Understanding AWS IoT Greengrass relationships – Architecting for Disconnected Edge Computing Scenarios

The following figure provides an overview of the relationship between the multiple logical constructs you must configure within the AWS IoT Core and AWS IoT Greengrass services in-region. Remember, all the Greengrass v2 agent does is dial home and fetch its configuration from AWS. This includes the components (software) it needs to download from S3 and instructions on how to set them up:

Figure 9.5 – AWS IoT Greengrass logical entity relationships

AWS IoT Core things and AWS IoT Greengrass Core devices

In AWS IoT Core, all devices are things. In this architecture, AWS Snowcone is a Greengrass Core device, but first and foremost, it is a thing in IoT Core (albeit of a special type). In the following screenshot, we have three things configured – two of them are sensors that report to the Greengrass v2 agent on our Snowcone, and one of them is the Snowcone itself:

Figure 9.6 – AWS Snowcone and sensors as things in AWS IoT Core

The following screenshot shows an overview of snowcone1 from the perspective of AWS IoT Greengrass as a Greengrass Core device:

Figure 9.7 – Overview of snowcone1 as an AWS IoT Greengrass Core device

AWS IoT Greengrass deployments and components

You will notice that we have configured this particular device to be an AWS Systems Manager node, as well as set it up to push detailed logs and metrics to AWS CloudWatch. We did this by targeting it with a Greengrass deployment that contains public Greengrass components.

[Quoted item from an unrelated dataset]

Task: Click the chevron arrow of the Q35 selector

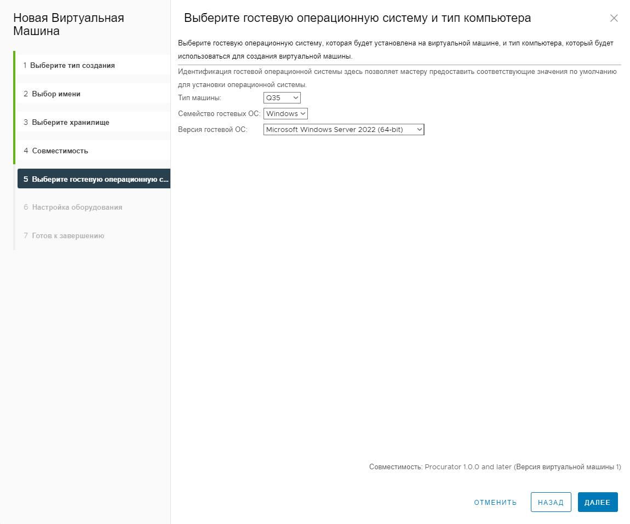Action: [296, 97]
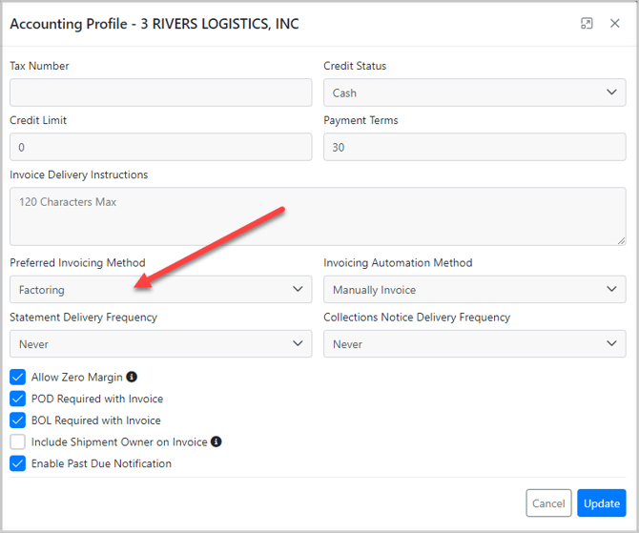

Examining the following screenshot, you will see that we’ve also deployed several other Greengrass components. These include the things we need to run AWS Lambda functions, a local Moquette-based MQTT broker, and the MQTT bridge, which relays messages from the local broker up to matching topics in AWS IoT Core:

Figure 9.8 – A Greengrass deployment and its constituent Greengrass components

AWS IoT certificates and policies

All things – regardless of type – are mapped to individual certificates in AWS IoT Core. This goes for our AWS Snowcone device, as well as the IoT devices reporting to it. These certificates can be handed out by a private CA (either one of your own, or one in AWS Certificate Manager), but more commonly, they are provisioned by the internal CA the AWS IoT Core service itself uses. That is what we are doing in the following screenshot:

Figure 9.9 – An AWS IoT certificate and the IoT policy attached to it

You will also notice that the AWS IoT certificate for snowcone1 has an IoT policy attached to it. This is a type of policy distinct from the ones used in AWS IAM. The following example JSON shows a sample IoT policy of this type. You will notice that it governs only what the thing can do in the context of IoT and Greengrass actions:

Figure 9.10 – Example of an IoT policy

Notice the last section of the preceding policy. The resource it points to is another AWS IoT construct called a role alias. This is simply a mapping of the role alias ARN to the ARN of a standard IAM role. This is how we allow the Greengrass Core device’s certificate to assume a standard AWS IAM role for non-IoT/Greengrass-specific operations. This might include things such as permissions to publish to AWS CloudWatch, access certain Amazon S3 buckets, perform actions in AWS Systems Manager, or perform an iam:PassRole action to take on the persona of yet another IAM role.